C'est précisément l'hospitalité qui est l'épreuve décisive, la preuve de l'ouverture inhérente au demos, au peuple, qui ne peut jamais se refermer, se replier. Mais le danger de la fermeture apparaît très tôt, et alors que les lois les plus avancées de l'Athènes antique reconnaissent la citoyenneté aux étrangers résidents, le critère de la filiation, le droit de la naissance et du sang, le principe du sol, le mythe de l'autochtonie, s'impose. Ne serait citoyen que celui qui a une bonne origine, qui descend de natifs, qui n'a jamais été contaminé ou déplacé - à lui donc appartiendrait la terre qui l'a vu naître.

Le sang et la terre, qui nourrissent l'ethnos, ne cessent de remonter à la surface au fil des siècles, mettant à l'épreuve la démocratie. Au XXe siècle, même l'enseignement de la Torah et de l'Évangile ne semble pas arrêter cette dérive, où - comme nous le savons - le nombre extraordinaire des étrangers résidents dépasse même celui des citoyens. Je n'ai certainement pas besoin de rappeler ce à quoi a conduit la réduction du demos à l'ethnos au cours du national-socialisme, ce national-socialisme qui, dans son entreprise de remodelage, est allé jusqu'à l'extermination systématique de ceux qui auraient pu souiller l'ethnie allemande. Mais le fascisme italien n'a pas été différent.

Il serait erroné de croire que le sang et la terre sont des spectres du passé. Aujourd'hui, ils se déchaînent à nouveau grâce à de nouveaux stratagèmes. Les étrangers et les migrants sont bannis, au nom de la prétendue homogénéité des habitants, enfants de leur sol, frères - sans sœurs - appartenant tous à la descendance patrilinéaire, à la patrie et à son ordre. Mais la démocratie conduite à la naturalisation, à l'enracinement dans l'origine affichée, n'est déjà plus la démocratie. C'est l'ethnocratie, c'est-à-dire une des pathologies totalitaires de la démocratie. Car le peuple est une forme politique dynamique, en perpétuelle recomposition. Ce n'est pas une communauté familiale fondée sur l'autorité naturelle, les liens du sang et du sol, la ligne de filiation, le code de l'autochtonie.
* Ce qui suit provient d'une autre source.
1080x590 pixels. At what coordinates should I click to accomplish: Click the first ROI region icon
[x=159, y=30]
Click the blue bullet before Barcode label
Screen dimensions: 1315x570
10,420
La perte du lien politique a conduit à la montée du lien ethnique, c'est-à-dire du mythe de la pureté et de la haine pure, c'est-à-dire de la guerre sous toutes ses formes. C'est pourquoi nous devons aujourd'hui, en imaginant la paix, repenser ces pages d'Eschyle sur l'accueil de la démocratie, sur l'accueil démocratique.